- Exercise instructions
Determine how many lines in the entries below include the word "link", and reply with that number alone.

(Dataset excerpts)
******************************
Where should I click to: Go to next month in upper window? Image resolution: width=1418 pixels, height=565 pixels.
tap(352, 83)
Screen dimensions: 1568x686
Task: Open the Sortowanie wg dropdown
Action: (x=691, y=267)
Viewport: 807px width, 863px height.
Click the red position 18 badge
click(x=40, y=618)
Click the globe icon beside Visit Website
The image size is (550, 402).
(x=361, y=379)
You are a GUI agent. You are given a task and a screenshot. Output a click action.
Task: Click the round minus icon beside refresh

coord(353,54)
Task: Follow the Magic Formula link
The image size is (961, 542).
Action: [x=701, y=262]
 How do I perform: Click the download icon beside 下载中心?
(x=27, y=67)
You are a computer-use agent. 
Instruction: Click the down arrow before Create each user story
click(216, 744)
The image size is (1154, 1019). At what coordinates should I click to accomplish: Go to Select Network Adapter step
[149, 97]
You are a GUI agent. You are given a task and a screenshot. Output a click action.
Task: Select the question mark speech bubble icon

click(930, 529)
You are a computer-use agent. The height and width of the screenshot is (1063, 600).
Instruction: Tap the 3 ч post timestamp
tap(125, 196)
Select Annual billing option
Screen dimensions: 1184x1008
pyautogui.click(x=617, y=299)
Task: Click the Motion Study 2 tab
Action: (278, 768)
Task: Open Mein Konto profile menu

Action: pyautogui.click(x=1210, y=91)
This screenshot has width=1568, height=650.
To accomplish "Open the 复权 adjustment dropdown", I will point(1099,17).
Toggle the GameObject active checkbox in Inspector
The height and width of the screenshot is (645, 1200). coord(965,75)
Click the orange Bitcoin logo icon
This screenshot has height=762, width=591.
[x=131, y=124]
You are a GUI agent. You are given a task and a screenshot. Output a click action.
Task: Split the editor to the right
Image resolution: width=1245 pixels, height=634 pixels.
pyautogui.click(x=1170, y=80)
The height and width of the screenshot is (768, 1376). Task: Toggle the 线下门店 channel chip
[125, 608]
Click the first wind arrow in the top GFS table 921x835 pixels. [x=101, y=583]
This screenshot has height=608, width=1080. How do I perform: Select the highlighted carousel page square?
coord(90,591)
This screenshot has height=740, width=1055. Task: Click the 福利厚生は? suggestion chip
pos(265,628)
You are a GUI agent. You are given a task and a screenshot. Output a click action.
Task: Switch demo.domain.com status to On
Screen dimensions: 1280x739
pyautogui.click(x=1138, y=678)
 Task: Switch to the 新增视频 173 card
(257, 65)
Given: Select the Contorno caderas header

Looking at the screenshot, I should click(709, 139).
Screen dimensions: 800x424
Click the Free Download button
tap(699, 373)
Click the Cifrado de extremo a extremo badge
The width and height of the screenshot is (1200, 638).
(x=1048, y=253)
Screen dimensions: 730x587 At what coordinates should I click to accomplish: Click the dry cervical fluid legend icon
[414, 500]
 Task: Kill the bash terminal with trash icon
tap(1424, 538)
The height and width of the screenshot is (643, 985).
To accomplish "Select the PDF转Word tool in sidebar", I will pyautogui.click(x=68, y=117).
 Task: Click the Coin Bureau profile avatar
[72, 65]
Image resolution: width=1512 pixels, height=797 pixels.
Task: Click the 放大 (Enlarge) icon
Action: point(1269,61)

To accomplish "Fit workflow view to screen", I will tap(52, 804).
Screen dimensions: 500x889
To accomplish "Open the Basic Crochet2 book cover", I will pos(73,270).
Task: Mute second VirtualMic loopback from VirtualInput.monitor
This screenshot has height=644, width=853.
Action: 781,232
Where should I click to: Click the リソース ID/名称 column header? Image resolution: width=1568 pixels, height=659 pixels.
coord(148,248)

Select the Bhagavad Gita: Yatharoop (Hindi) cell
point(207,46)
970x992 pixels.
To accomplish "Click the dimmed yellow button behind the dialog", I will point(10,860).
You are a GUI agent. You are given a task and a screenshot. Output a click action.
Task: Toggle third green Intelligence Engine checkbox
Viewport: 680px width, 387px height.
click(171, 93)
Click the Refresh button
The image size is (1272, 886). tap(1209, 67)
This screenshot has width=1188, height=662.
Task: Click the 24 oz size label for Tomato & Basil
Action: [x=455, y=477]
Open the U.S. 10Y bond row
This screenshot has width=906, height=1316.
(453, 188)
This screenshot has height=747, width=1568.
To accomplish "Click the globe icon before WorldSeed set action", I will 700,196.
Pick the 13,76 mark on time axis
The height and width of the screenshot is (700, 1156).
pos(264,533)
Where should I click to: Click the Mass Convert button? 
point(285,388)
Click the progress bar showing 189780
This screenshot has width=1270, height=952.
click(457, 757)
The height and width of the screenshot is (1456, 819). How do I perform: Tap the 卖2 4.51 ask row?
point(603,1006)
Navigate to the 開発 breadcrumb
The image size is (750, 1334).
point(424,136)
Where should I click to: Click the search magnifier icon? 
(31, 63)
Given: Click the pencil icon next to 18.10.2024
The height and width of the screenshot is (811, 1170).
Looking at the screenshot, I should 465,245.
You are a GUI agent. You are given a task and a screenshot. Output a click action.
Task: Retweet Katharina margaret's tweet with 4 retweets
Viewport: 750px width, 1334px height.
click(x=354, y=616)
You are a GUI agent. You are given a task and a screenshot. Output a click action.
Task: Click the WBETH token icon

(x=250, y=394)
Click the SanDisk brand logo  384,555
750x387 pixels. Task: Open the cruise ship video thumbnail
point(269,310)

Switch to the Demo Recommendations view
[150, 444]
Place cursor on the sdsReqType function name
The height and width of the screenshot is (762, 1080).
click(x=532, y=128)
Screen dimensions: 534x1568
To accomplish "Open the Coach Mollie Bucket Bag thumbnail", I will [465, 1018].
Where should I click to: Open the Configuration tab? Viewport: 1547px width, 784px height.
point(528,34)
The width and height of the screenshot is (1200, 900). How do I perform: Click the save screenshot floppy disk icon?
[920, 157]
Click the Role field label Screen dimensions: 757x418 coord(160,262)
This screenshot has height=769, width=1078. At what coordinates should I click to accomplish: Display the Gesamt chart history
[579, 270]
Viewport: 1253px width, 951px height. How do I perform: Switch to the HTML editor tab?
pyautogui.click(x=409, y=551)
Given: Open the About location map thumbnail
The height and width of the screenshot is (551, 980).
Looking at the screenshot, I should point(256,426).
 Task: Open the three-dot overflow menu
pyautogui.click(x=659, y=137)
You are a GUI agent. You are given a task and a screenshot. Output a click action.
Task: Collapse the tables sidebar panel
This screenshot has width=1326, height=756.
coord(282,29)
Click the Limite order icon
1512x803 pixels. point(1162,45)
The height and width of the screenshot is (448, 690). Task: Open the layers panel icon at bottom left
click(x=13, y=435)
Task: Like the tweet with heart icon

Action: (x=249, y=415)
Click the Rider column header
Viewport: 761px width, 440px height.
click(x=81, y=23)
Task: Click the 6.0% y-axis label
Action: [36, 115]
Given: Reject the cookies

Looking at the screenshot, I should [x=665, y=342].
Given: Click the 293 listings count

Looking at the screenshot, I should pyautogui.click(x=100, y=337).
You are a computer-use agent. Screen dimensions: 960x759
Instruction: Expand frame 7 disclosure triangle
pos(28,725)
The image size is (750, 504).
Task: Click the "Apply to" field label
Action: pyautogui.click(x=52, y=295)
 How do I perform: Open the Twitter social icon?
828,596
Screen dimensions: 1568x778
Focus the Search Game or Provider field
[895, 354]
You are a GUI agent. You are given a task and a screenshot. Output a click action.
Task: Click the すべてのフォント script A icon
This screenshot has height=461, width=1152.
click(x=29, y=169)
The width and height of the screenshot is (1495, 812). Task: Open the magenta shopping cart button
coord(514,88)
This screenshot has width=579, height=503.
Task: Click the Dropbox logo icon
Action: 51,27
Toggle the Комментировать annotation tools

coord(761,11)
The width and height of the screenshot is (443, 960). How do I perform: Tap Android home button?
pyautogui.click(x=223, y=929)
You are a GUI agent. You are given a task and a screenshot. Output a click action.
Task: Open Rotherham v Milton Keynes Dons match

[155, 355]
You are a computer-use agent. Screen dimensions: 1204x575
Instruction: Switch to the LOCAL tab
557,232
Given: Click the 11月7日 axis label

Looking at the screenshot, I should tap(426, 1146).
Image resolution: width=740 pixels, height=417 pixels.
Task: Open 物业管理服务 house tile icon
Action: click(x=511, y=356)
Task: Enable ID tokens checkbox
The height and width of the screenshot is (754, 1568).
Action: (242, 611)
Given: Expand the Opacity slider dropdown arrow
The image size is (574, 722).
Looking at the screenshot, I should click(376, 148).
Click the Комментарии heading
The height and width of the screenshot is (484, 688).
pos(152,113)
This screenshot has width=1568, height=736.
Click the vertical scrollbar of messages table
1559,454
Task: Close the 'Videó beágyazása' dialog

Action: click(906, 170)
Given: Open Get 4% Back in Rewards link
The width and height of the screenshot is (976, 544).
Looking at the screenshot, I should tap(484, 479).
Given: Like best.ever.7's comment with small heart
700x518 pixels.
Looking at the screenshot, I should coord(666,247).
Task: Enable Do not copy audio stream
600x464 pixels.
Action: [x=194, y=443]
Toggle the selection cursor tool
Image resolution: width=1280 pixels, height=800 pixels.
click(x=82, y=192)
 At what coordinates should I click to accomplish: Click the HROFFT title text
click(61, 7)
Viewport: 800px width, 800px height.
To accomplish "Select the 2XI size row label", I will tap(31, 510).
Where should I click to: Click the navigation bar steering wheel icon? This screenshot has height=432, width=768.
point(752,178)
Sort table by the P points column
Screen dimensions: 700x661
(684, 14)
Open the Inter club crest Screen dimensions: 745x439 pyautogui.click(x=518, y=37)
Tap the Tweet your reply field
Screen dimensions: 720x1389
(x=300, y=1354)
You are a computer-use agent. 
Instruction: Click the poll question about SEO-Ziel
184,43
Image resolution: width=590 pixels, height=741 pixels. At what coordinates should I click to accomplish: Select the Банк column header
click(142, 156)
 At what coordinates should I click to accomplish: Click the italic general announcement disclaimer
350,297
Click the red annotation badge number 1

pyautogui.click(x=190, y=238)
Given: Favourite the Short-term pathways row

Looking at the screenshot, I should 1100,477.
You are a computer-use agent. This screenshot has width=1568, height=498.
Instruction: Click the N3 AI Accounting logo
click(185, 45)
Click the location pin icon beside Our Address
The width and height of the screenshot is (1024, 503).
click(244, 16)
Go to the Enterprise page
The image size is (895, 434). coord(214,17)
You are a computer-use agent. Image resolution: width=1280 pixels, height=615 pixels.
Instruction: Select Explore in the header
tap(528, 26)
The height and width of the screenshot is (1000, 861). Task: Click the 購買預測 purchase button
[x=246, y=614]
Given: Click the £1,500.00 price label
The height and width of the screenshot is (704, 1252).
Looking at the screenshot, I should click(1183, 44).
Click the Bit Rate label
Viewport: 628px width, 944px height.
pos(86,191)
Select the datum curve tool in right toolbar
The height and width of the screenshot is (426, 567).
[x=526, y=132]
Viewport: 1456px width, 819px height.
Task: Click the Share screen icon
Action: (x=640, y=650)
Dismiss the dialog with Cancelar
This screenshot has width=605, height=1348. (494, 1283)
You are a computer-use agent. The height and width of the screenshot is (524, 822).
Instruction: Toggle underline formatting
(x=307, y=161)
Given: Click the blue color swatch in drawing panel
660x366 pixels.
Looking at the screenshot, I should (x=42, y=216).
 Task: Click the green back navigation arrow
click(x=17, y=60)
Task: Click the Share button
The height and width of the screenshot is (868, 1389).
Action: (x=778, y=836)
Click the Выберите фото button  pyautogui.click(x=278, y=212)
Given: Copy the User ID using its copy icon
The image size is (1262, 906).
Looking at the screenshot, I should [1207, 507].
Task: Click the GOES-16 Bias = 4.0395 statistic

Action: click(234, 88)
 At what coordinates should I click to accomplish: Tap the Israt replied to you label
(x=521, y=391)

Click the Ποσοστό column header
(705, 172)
******************************
- Solution
2